Source data
#####

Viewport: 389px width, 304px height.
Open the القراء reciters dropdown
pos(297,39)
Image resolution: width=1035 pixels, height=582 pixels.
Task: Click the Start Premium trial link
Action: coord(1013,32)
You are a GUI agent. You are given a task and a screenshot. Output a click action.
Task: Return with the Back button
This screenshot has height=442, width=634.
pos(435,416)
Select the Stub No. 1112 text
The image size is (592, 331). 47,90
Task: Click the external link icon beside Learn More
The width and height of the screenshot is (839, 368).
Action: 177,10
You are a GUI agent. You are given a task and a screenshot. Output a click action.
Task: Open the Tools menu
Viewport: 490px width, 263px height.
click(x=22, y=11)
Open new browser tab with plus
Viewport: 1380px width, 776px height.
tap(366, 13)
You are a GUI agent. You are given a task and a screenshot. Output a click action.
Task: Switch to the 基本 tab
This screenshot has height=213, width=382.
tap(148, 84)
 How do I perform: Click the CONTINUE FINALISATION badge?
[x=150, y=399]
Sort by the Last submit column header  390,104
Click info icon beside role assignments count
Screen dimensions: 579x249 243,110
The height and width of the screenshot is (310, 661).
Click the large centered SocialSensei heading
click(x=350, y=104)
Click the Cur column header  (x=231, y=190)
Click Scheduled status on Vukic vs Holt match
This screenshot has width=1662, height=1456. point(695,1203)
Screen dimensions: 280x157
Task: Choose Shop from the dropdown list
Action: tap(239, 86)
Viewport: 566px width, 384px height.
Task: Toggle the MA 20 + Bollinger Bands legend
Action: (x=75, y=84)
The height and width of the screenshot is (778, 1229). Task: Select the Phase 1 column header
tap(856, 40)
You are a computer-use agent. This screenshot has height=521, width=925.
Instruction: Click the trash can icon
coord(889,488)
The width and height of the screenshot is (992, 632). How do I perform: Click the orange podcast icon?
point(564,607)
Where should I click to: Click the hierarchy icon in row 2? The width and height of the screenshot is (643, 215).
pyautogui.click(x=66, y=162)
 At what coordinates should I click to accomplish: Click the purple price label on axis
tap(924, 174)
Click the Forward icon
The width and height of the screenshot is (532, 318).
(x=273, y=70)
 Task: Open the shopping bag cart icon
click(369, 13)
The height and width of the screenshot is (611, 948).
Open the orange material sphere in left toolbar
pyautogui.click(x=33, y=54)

#####

→ EXERCISE AIM: Rewrite the source data with every "GUI agent" replaced by "interface agent", leaving everything else unchanged.

→ ANSWER TO THE EXERCISE:
Viewport: 389px width, 304px height.
Open the القراء reciters dropdown
pos(297,39)
Image resolution: width=1035 pixels, height=582 pixels.
Task: Click the Start Premium trial link
Action: coord(1013,32)
You are a interface agent. You are given a task and a screenshot. Output a click action.
Task: Return with the Back button
This screenshot has height=442, width=634.
pos(435,416)
Select the Stub No. 1112 text
The image size is (592, 331). 47,90
Task: Click the external link icon beside Learn More
The width and height of the screenshot is (839, 368).
Action: 177,10
You are a interface agent. You are given a task and a screenshot. Output a click action.
Task: Open the Tools menu
Viewport: 490px width, 263px height.
click(x=22, y=11)
Open new browser tab with plus
Viewport: 1380px width, 776px height.
tap(366, 13)
You are a interface agent. You are given a task and a screenshot. Output a click action.
Task: Switch to the 基本 tab
This screenshot has height=213, width=382.
tap(148, 84)
 How do I perform: Click the CONTINUE FINALISATION badge?
[x=150, y=399]
Sort by the Last submit column header  390,104
Click info icon beside role assignments count
Screen dimensions: 579x249 243,110
The height and width of the screenshot is (310, 661).
Click the large centered SocialSensei heading
click(x=350, y=104)
Click the Cur column header  (x=231, y=190)
Click Scheduled status on Vukic vs Holt match
This screenshot has width=1662, height=1456. point(695,1203)
Screen dimensions: 280x157
Task: Choose Shop from the dropdown list
Action: tap(239, 86)
Viewport: 566px width, 384px height.
Task: Toggle the MA 20 + Bollinger Bands legend
Action: (x=75, y=84)
The height and width of the screenshot is (778, 1229). Task: Select the Phase 1 column header
tap(856, 40)
You are a computer-use agent. This screenshot has height=521, width=925.
Instruction: Click the trash can icon
coord(889,488)
The width and height of the screenshot is (992, 632). How do I perform: Click the orange podcast icon?
point(564,607)
Where should I click to: Click the hierarchy icon in row 2? The width and height of the screenshot is (643, 215).
pyautogui.click(x=66, y=162)
 At what coordinates should I click to accomplish: Click the purple price label on axis
tap(924, 174)
Click the Forward icon
The width and height of the screenshot is (532, 318).
(x=273, y=70)
 Task: Open the shopping bag cart icon
click(369, 13)
The height and width of the screenshot is (611, 948).
Open the orange material sphere in left toolbar
pyautogui.click(x=33, y=54)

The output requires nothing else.